Paul
Goble
Staunton, June 6 – Not only are the
countries Russians identify as friendly more likely to be authoritarian and
poor than those they list as enemies, Andrey Illarionov says; but the former
are falling ever further behind the latter both in terms of GDP per capita and
the amount of freedom their citizens enjoy.
In a blog post today, the Moscow
economist says that polls routinely show that Russians consider the US,
Germany, Latvia, Lithuania, Poland, Estonia, Great Britain, France and Ukraine
as its enemies and that they view Belarus, China, Kazakhstan, Syria, Armenia,
Cuba, Uzbekistan, Tajikistan, Azerbaijan and India as friends (echo.msk.ru/blog/aillar/1994996-echo/).
What
is striking, he suggests, is that almost all of the former are free and highly
developed countries while almost all of the latter are “unfree authoritarian
and economically less developed” ones.
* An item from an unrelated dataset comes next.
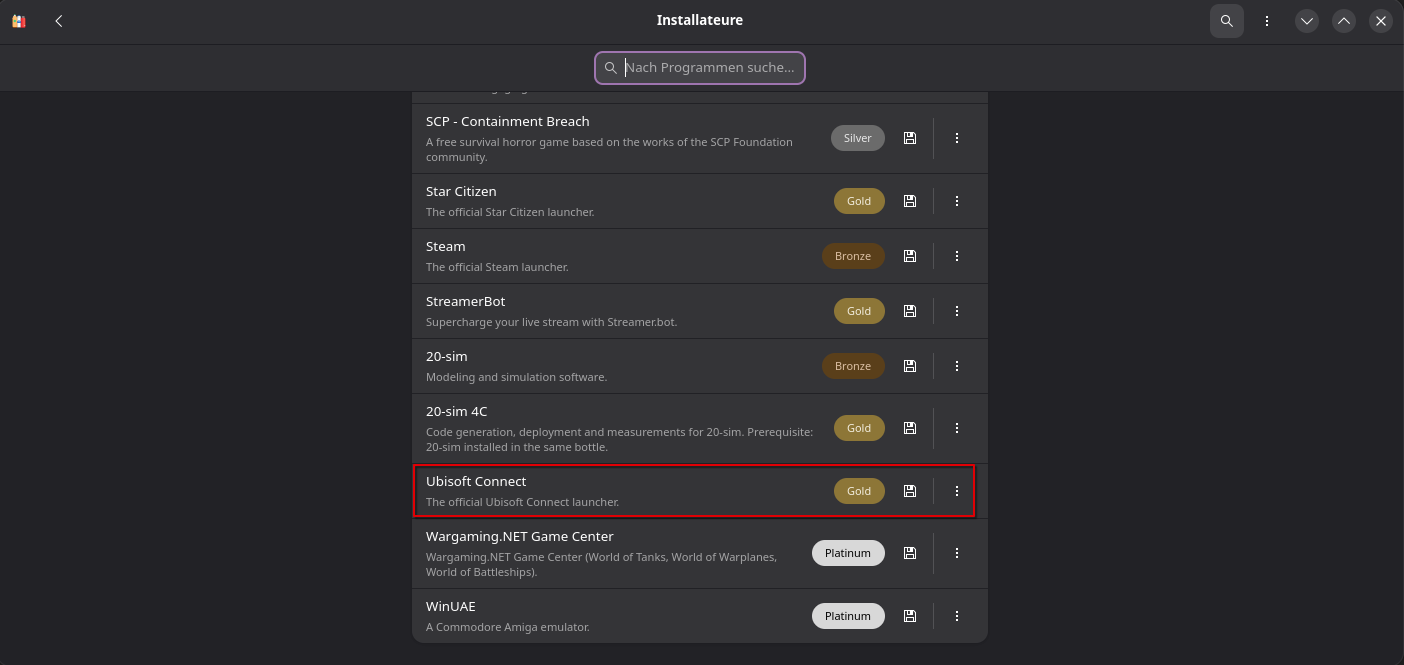
Task: Install Steam using its save icon
Action: click(x=910, y=256)
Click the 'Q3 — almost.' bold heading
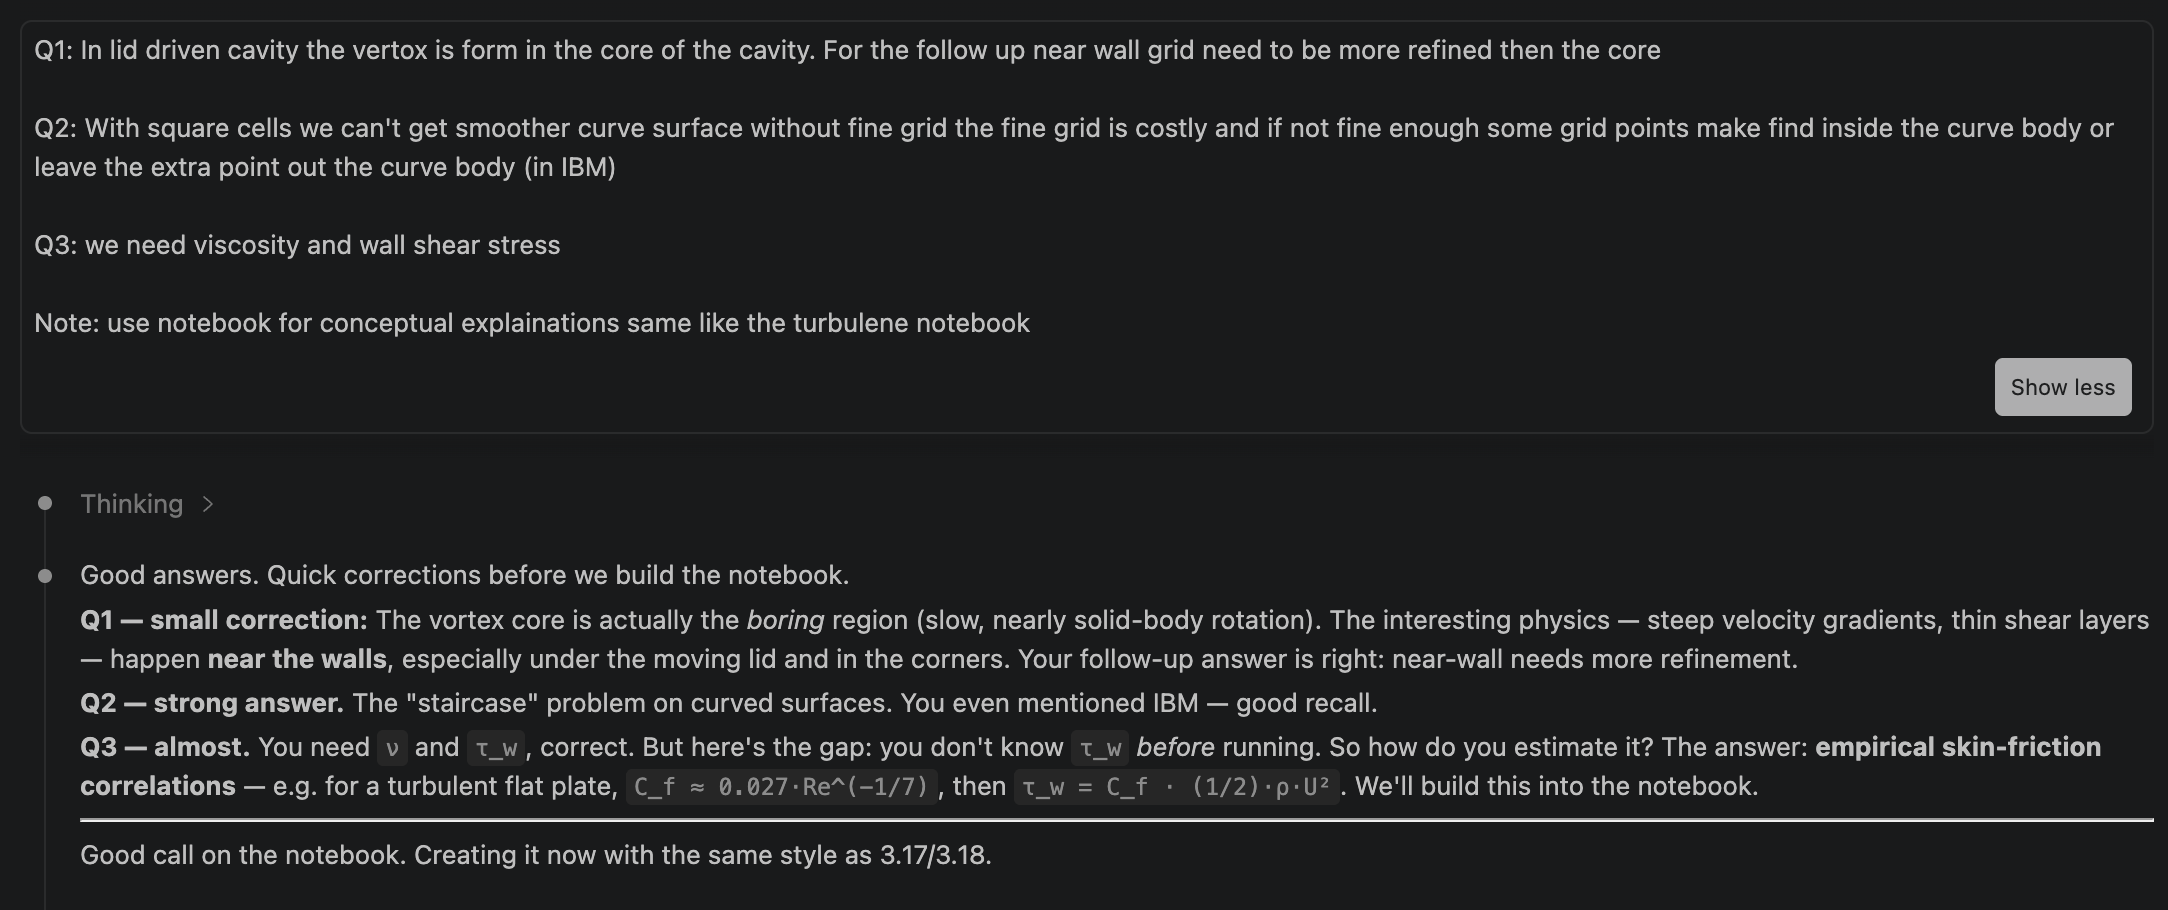2168x910 pixels. pos(165,747)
And what is worrisome is that over the
last 12 years, the two groups have diverged both economically and politically rather
than converged.
Over
that period, Illarionov says, “average GDP per capita among Russia’s “enemies”
rose 67.1 percent, while among its ‘friends,’ this measure stagnated –
increasingly only 1.3 percent.” As far as civil and political freedom is
concerned, the “enemies” remained high while the “friends” saw a decline of
almost 30 percent, using the Freedom House measures.
And
those trends mean that “the relative level of GDP per capita among Russia’s ‘friends’
compared to this measure among its ‘enemies’ fell from approximately 81 percent
in 2005 to 49 percent in 2016.” At the
same time, the relative level of political and civic freedoms of ‘the friends’
compared to that of ‘the enemies’ fell from 61 percent to 46 percent.
This
pattern leads to some devastating and disturbing conclusions: “Russia’s ‘enemies’
(that is, of the current Russian leadership are, as a rule, politically free
countries with well-off citizens who have long life expectancies, low crime,
and low levels of domestic and foreign aggression.”
“Russia’s
‘friends,’” in contrast, Illarionov says, “are as a rule unfree authoritarian
regime with poor residents who are condemned to short life expectancies, high
crime and high levels of domestic and foreign aggression.” Still worse this divergence is “rapidly growing”
rather than narrowing as many had hoped as recently as the 1990s.